Sweden’s domestic security agency has said its preliminary investigation of leaks from two Russian gas pipelines in the Baltic Sea “has strengthened the suspicions of serious sabotage” as the cause.

The Swedish Security Service said the probe confirmed that “detonations” caused extensive damage to the Nord Stream 1 and Nord Stream 2 pipelines last week.

Authorities had said when the leaks off Sweden and Denmark first surfaced that explosions were recorded in the area.

The agency did not give details about its investigation, but in a separate statement Swedish prosecutor Mats Ljungqvist said: “Seizures have been made at the crime scene and these will now be investigated.”

Europe Pipelines
Pipe systems and shut-off devices at the gas receiving station of the Nord Stream 2 Baltic Sea pipeline in Lubmin, Germany (Stefan Sauer/dpa/AP)

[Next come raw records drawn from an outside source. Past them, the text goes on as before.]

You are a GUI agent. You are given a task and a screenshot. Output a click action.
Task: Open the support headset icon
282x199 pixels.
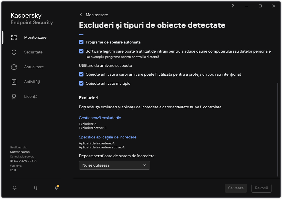coord(35,188)
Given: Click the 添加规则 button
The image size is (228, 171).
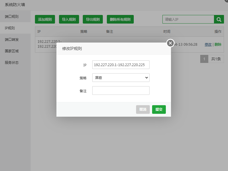Looking at the screenshot, I should coord(45,20).
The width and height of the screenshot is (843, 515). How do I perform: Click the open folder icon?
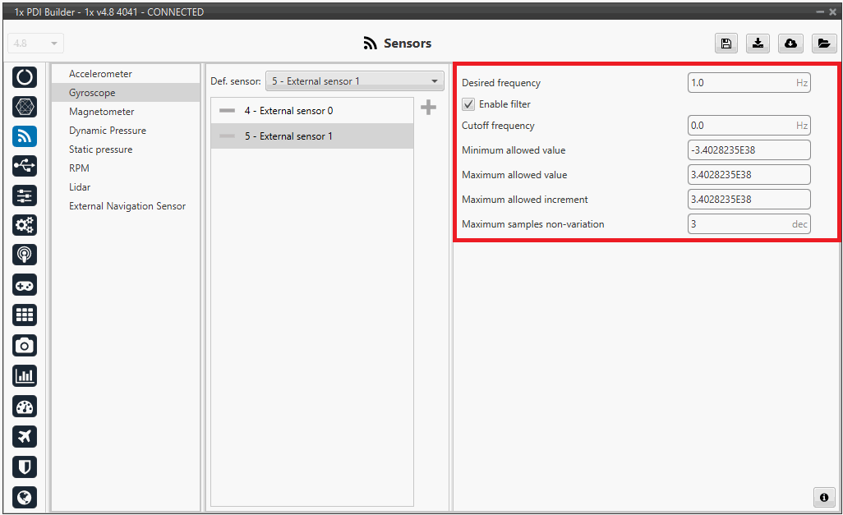click(x=823, y=44)
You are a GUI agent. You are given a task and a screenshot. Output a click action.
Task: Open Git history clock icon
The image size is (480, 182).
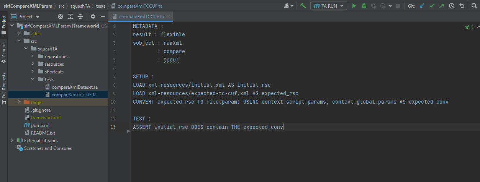click(x=452, y=6)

Mr Ljungqvist, who led the preliminary investigation, did not identify the seized evidence, but he said now that the initial inquiry has been completed, a blockade around the pipelines off Sweden will be lifted.

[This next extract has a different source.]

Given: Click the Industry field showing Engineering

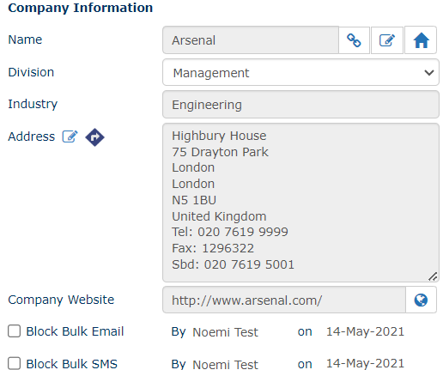Looking at the screenshot, I should pos(300,105).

The governments of Denmark and Sweden previously said they suspected that several hundred pounds of explosives were involved in carrying out a deliberate act of sabotage. The leaks from Nord Stream 1 and 2 discharged large amounts of methane into the air.

Mr Ljungqvist called it “a serious incident” and said “the case is very sensitive”. He declined to elaborate, saying there is “pre-trial confidentiality”.

Last week, undersea explosions ruptured Nord Stream 1 and its sister pipeline, Nord Stream 2, at two locations off Sweden and two off Denmark. The pipelines were built to carry Russian natural gas to Germany.

Russian President Vladimir Putin accused the West of attacking the pipelines, which the United States and its allies vehemently denied.

Danish authorities said the two leaks they were monitoring in international waters stopped over the weekend. One of the leaks off Sweden also appeared to have ended.

Copenhagen police were leading Denmark’s inquiry in co-operation with energy authorities, the National Police and the Danish Police Intelligence Service.